What about you? Are you guilty when you eat some things? How do you handle that guilt? But most of all, ARE YOU BELIEVING OR WISHING?


  1. "Believing is not wishing"....I love that! I, too, BELIEVE I can do it and I will. And no, I do not feel guilty anymore when I eat something I "shouldn't".....my new motto is "no regrets". In the past I would use that guilt as an excuse to give up and go back to my old ways....now, I just brush it off and go on.

  2. Excellent post! "I believe I'll be fine without those cookies." For some reason that hit me. Seems so obvious that I'd be fine, but boy do I kid myself into thinking I'll die without them.

  3. I am trying ro give up guilt. I think every thing I eat is a choice and some days my choices are better and healthier than other days.

    I have also found that those sweet things no longer taste as good as I use to think they did.

  4. Great post!
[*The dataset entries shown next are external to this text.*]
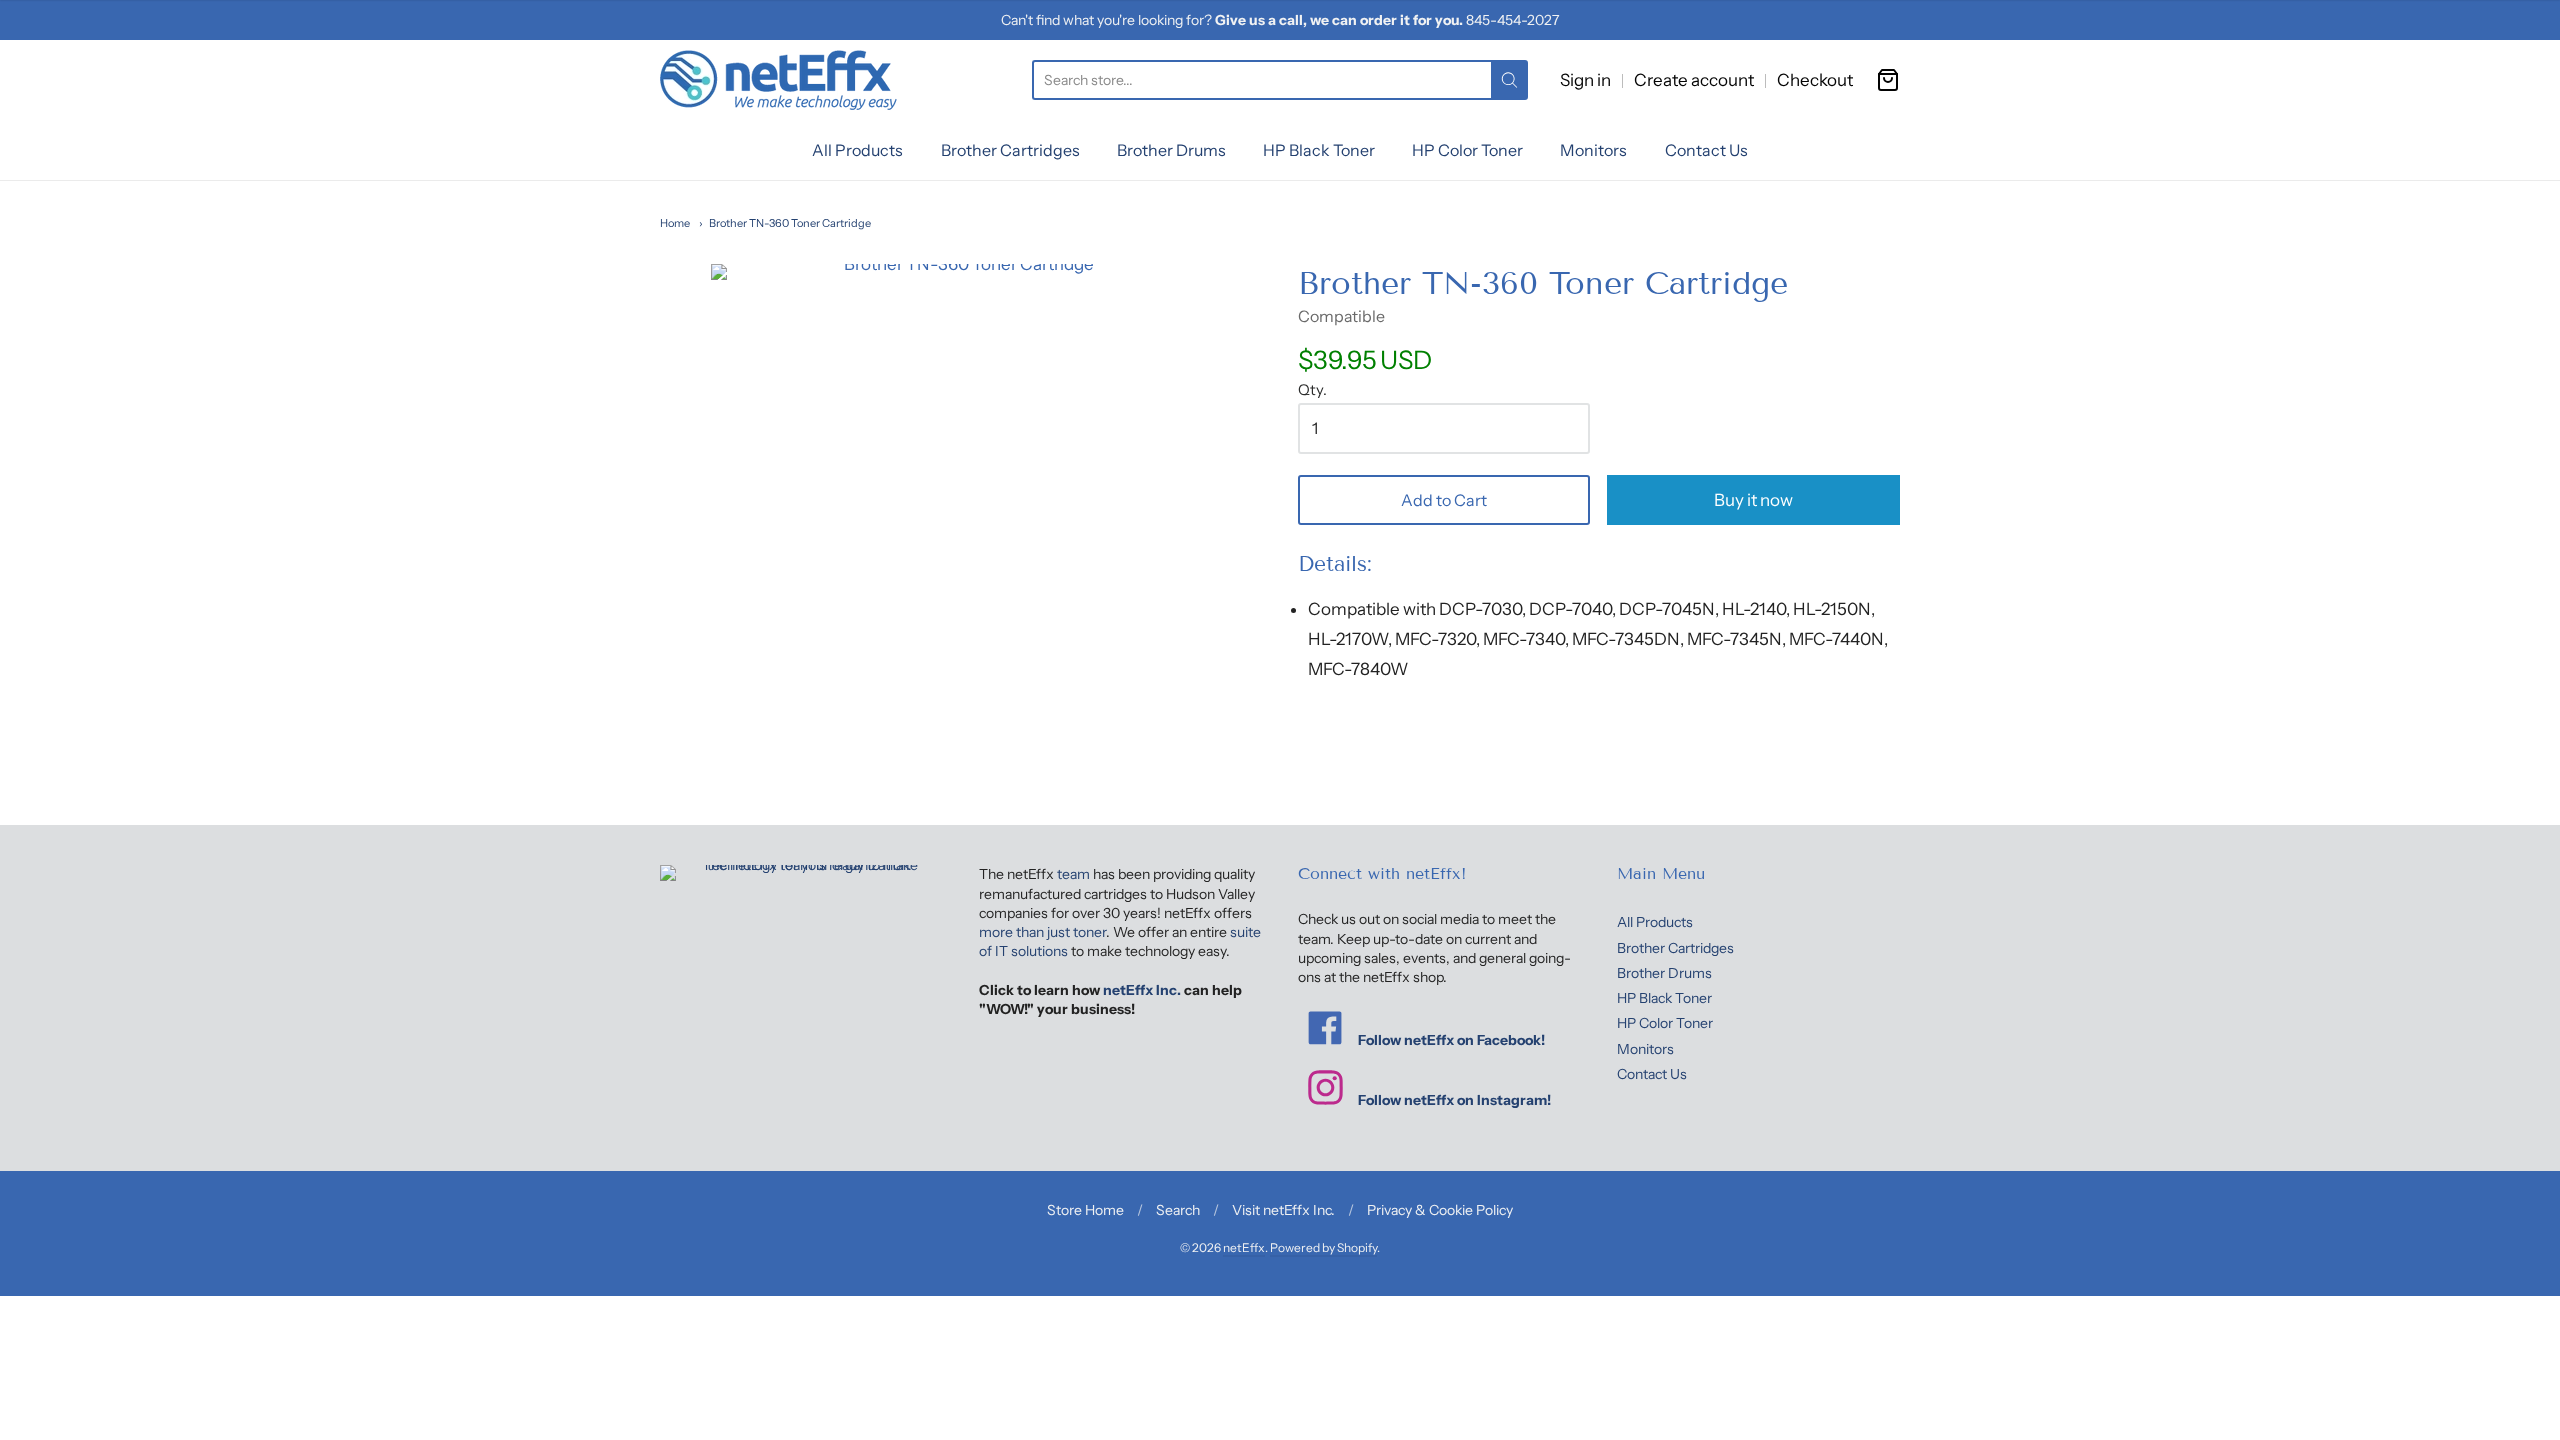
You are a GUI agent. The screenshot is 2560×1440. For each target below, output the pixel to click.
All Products (857, 150)
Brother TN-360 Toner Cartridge (790, 223)
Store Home (1085, 1210)
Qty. (1312, 390)
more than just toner (1042, 932)
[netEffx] (778, 80)
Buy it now (1753, 500)
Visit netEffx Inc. (1283, 1210)
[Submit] (1509, 80)
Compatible (1341, 316)
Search (1178, 1210)
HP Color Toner (1467, 150)
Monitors (1593, 150)
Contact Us (1706, 150)
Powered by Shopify (1323, 1247)
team (1073, 874)
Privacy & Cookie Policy (1440, 1210)
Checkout (1815, 80)
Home (675, 223)
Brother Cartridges (1010, 150)
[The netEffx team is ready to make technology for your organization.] (801, 949)
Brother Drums (1171, 150)
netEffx (1244, 1247)
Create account (1694, 80)
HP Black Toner (1319, 150)
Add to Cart (1444, 500)
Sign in (1585, 80)
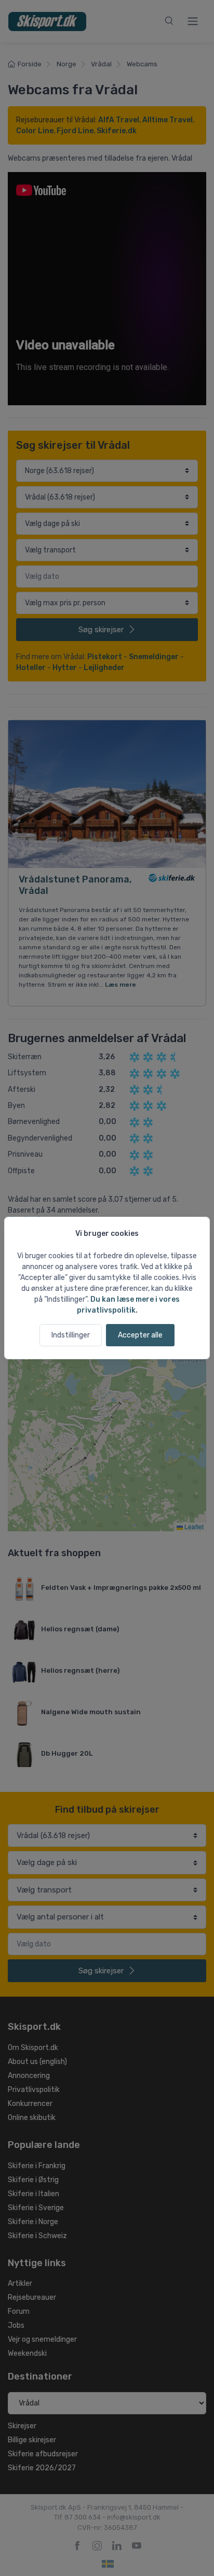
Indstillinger (70, 1335)
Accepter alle (140, 1335)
Ditto what your commenters have said too. Sometimes I think I just won't be able to settle down and be okay if I don't eat those damn cookies. And for me, one is too many and a thousand aren't enough. Best to not start and not only believe...but KNOW...I'll be okay without them. Why is this so hard?!

  5. I'm trying really hard to teach myself to NOT feel guilty when I eat a special treat, or not go to the gym. My first nature is to totally beat myself up over it. But this is just wrong on so many levels. I'm trying...trying...

  6. Thank you so much for stopping by my blog, and the comment. Sometimes I need to hear things that I don't really want to hear and that was one of those moments ... and one of those big long entries I didn't expect anyone to read.

    I get this entry completely. Why is it the tiny numbers can set us back ? I had to start weighing in once a day just to put the scale back into perspective instead of letting it haunt me at the end of the week. And it's so hard sometimes to wish and not to believe.

    And more importantly, to believe and then DO. Sometimes that's the a huge leap, because then believing means you have to actually take a risk. That's a hard distinction to learn. Sure believe it of yourself, but if you're not willing to risk the doing something, the proving that your belief is wrong or right, then the belief is just as much use as wishing and empty calories.

    Thanks again, and keep on keeping on.

    - JBA

  7. I ate so much crap this weekend it would take pages and pages to list it all. Yes, I feel guilty. It was an out-an-out ridiculous binge. But when I just have a little treat, I am learning not to feel guilty.